Rather than seeking to undermine the weakened Menzies government, Curtin continued to pursue his policy of cooperation. He took a seat on the newly created Advisory War Council from 29 October 1940. He also agreed to Menzies’s plan to embark on a prolonged visit to Washington and London over several months in 1941. In his absence, Curtin assisted the acting Prime Minister, Country Party leader Arthur Fadden, to prepare for the feared extension of the war into the Pacific. After Menzies returned to Australia in May 1941 he proposed that he return to London to sit on Churchill’s War Council as Australia’s Prime Minister. Amid reports that Menzies’ other intention was to pursue a political career there, Curtin was directed by Caucus to withhold Labor’s cooperation. Then on 28 August, Menzies’ own colleagues removed him, and Arthur Fadden became Prime Minister.
Six weeks later, after some courting of Wilson by HV Evatt, Independents Alex Wilson and Arthur Coles supported a motion against the government. Fadden was forced to resign and Curtin was able to advise the Governor-General he had a majority in the House of Representatives. When World War II started, the coalition government of Robert Menzies was divided by personal rivalries. These developed to the point where the independents who held the balance of power believed Australia’s war effort was being adversely affected.
In October 1941 they agreed to transfer their support to Labor and so Curtin became prime minister and is widely regarded as one of the greatest.
John Curtin’s achievement rests on his leadership of the nation during much of World War II. His rejection of the British strategy for Australian troops enabled the successful defence of New Guinea and in a remarkable move, he put US General Douglas MacArthur in charge of Australia’s defence forces. Although he had been a strong opponent of conscription during World War I, as leader during the 1939–45 conflict, Curtin made the decision to send conscripted troops to serve outside Australia.

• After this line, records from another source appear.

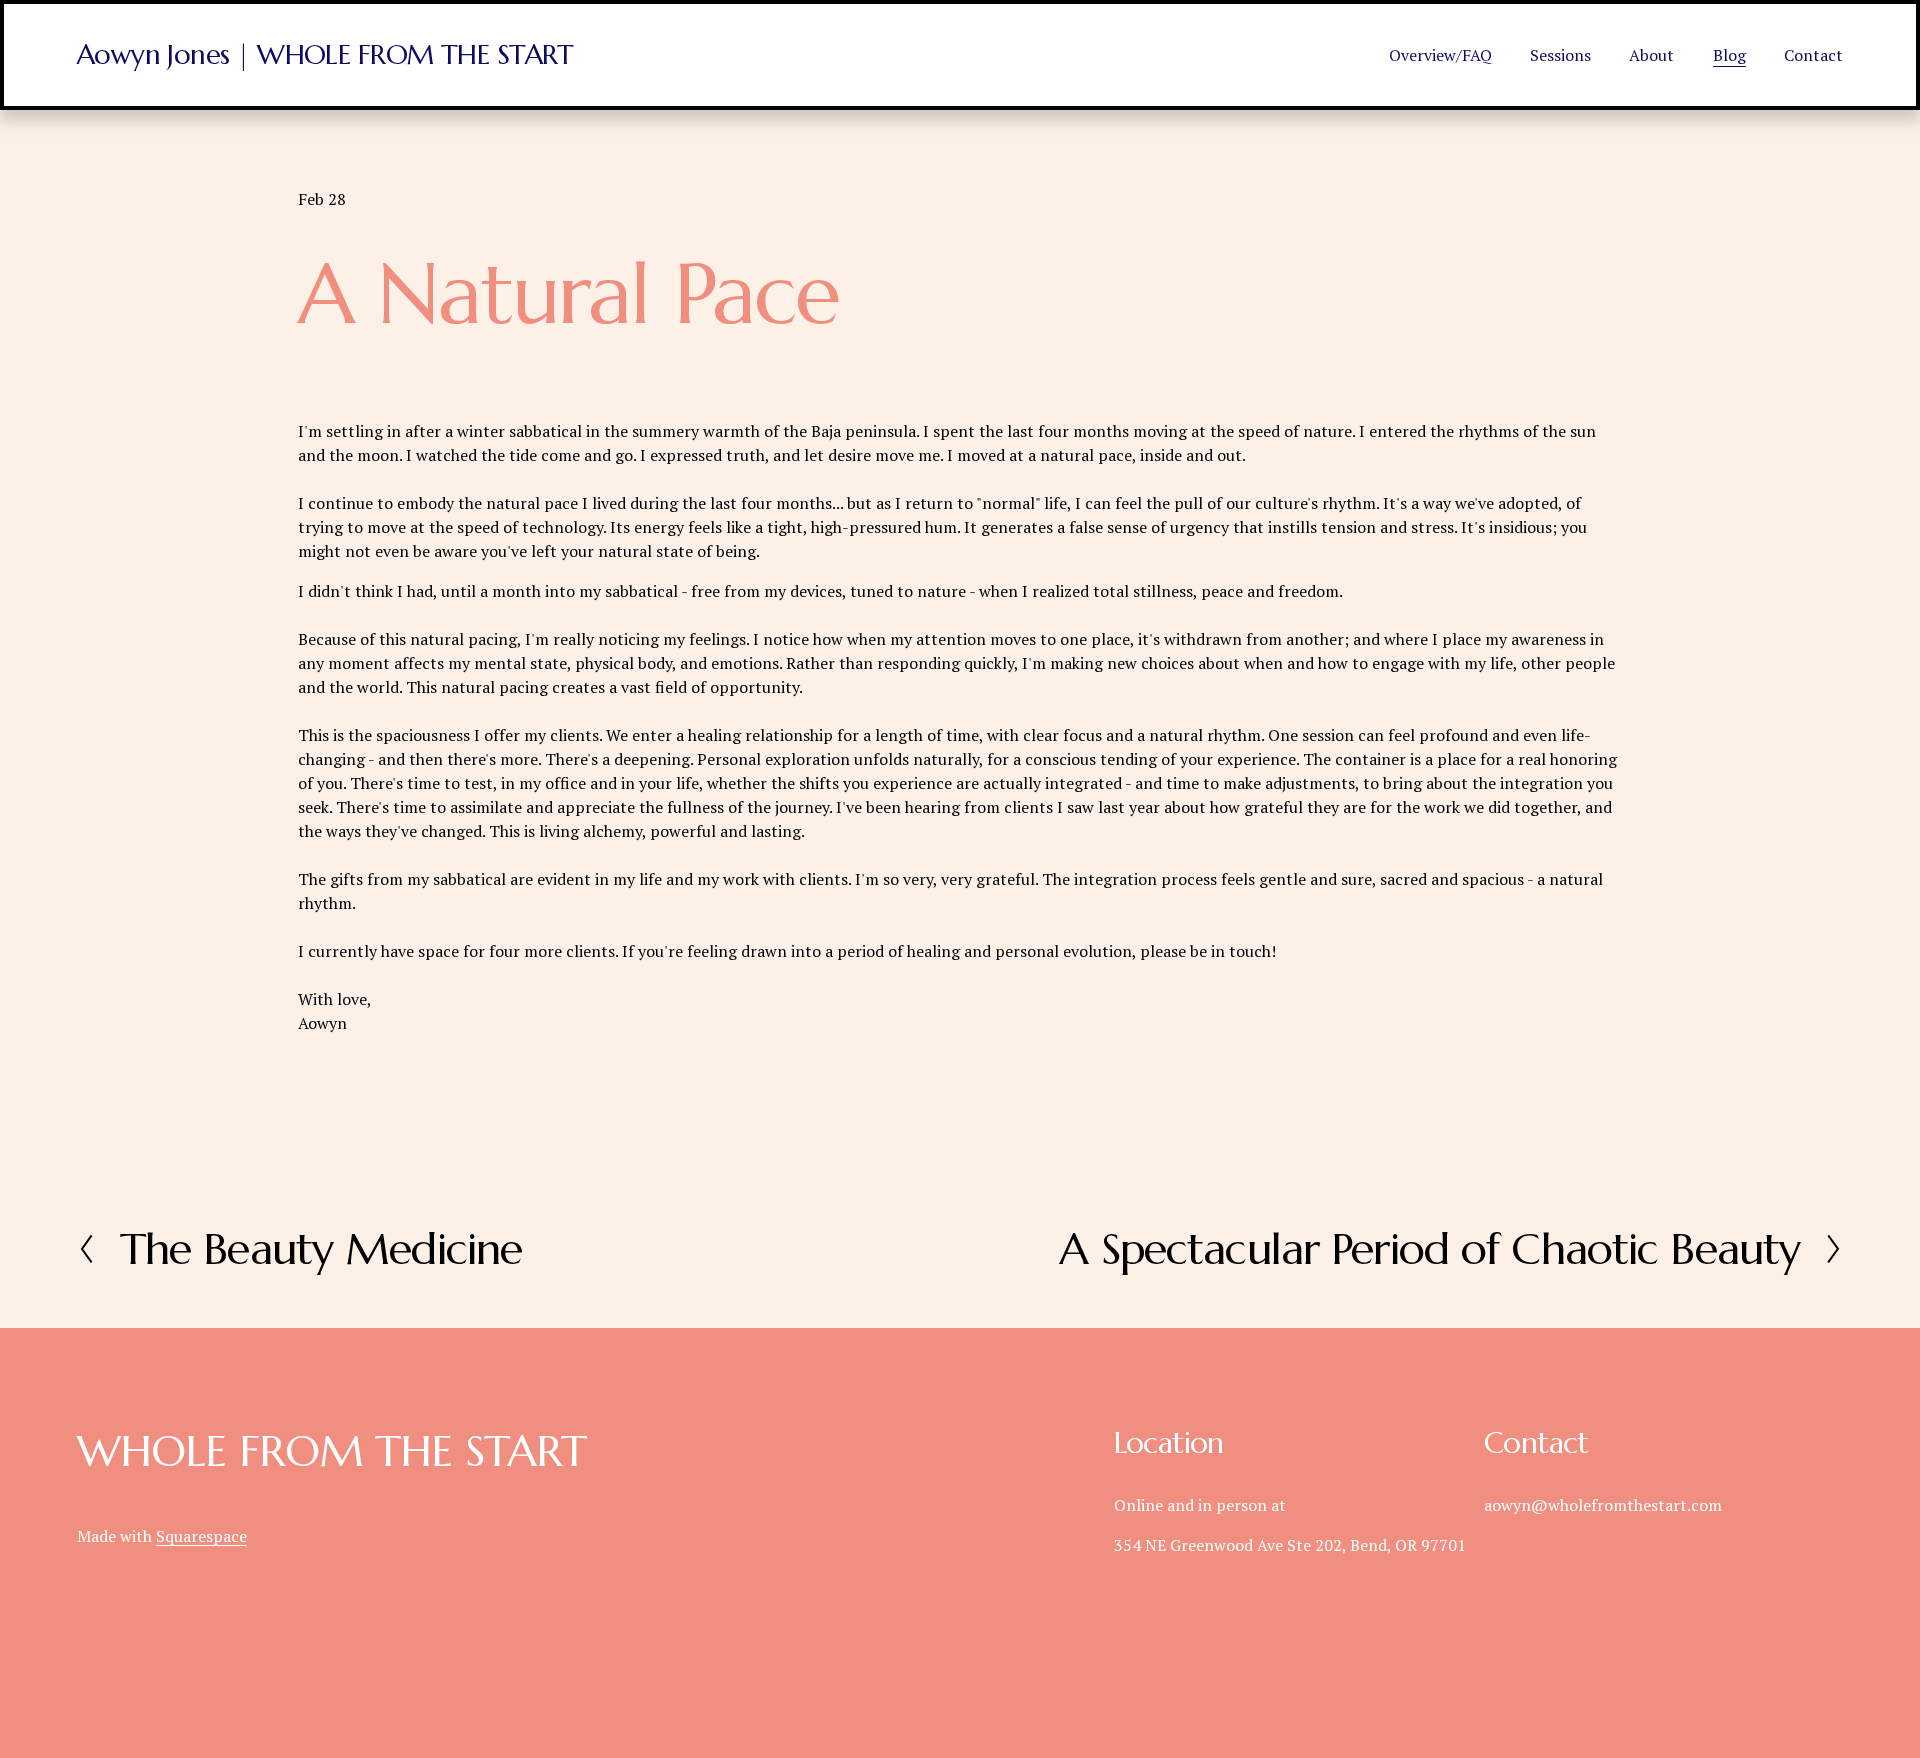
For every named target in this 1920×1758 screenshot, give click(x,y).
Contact (1813, 55)
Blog (1729, 55)
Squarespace (201, 1536)
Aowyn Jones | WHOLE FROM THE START (325, 54)
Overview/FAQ (1440, 55)
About (1651, 55)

He proved a capable war leader, appealing to the United States for help in the face of his realisation that Australia was deemed dispensable by Britain. In the following disputes with British prime minister, Winston Churchill, Curtin was able to turn the results in his favour, as in his decision to recall Australian troops from the Middle East to defend Australia. With Japanese planes bombing northern Australian ports, he mobilised the entire nation by instituting the military conscription which he had so strongly opposed in World War I.

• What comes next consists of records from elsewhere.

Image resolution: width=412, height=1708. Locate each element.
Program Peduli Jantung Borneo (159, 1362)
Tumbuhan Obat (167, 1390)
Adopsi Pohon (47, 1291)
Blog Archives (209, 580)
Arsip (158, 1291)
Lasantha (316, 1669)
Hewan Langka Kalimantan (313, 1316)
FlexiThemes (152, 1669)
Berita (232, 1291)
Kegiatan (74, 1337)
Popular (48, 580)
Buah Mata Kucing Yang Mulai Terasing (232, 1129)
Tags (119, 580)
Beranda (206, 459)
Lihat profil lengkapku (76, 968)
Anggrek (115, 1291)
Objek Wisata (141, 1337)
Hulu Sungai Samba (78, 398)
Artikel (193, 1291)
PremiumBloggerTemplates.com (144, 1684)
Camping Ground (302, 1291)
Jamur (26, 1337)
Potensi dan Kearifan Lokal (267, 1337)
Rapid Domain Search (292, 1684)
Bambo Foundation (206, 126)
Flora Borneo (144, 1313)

Curtin was also intent on ensuring that Australia emerge from the war free from the unemployment problems of the 1930s. He aimed for a policy of work for all who wanted it, arguing this could be achieved in peacetime as it had in war.
On 8 January 1945, he celebrated his 60th birthday at The Lodge. Although he returned to parliament in February, Curtin was by no means back to normal. Robert Menzies now led a regenerated Opposition, united as the Liberal Party, and ready for rigorous debate. Not only was Curtin forced to excuse himself from parliamentary question time, he was unable to concentrate on the work demanded by the avalanche of Bills being prepared for the coming peace.

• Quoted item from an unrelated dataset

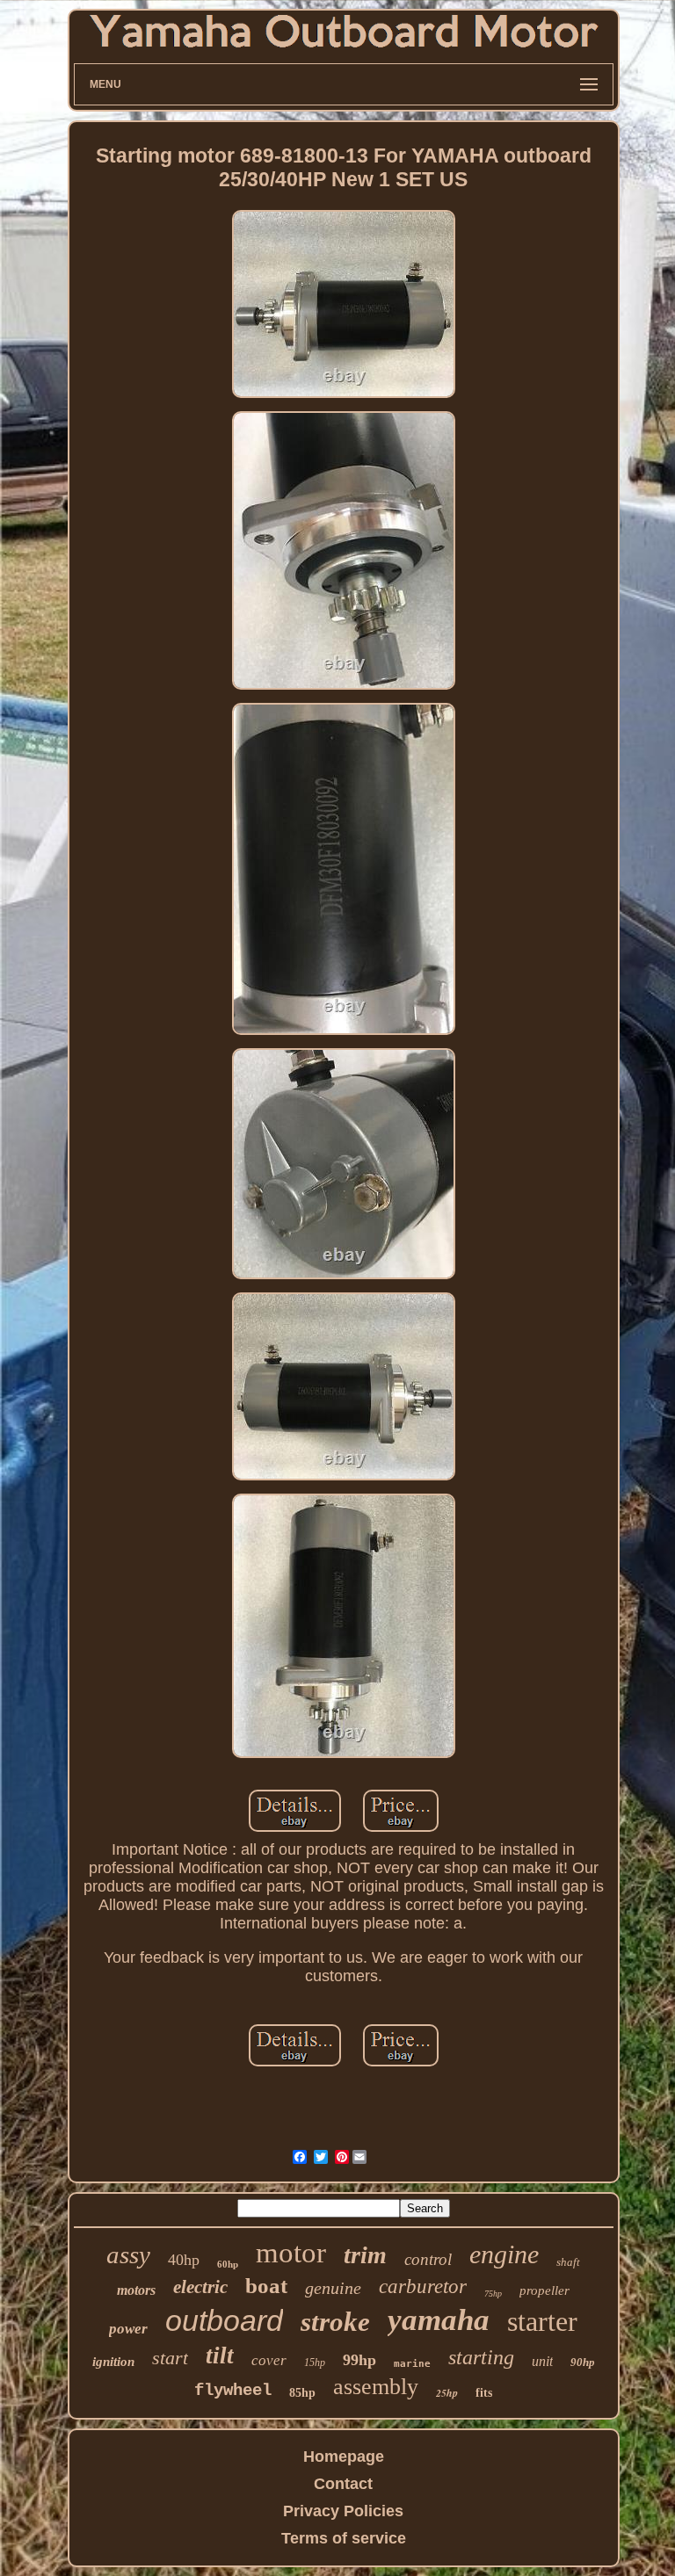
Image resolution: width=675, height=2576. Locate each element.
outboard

Curtin’s exhortation to Frank Anstey in 1934 – that they ‘must go on to the end and not yield while life is left to us’ – he now applied to himself. On 18 April 1945, he moved the parliament’s motion of condolence on the death of President Franklin Roosevelt. Soon after, severe lung congestion forced him back into hospital.
Curtin was released from hospital on 22 May. That day he was driven back to The Lodge, and he and Elsie Curtin strolled in the garden together for photographers. They then walked back into The Lodge together for the last time. Inside, Ray Tracey waited with a stretcher to carry Curtin up the staircase to the prime ministerial bedroom on the first floor. John Curtin died there, on 5 July 1945, just six weeks before the end of the war in the Pacific.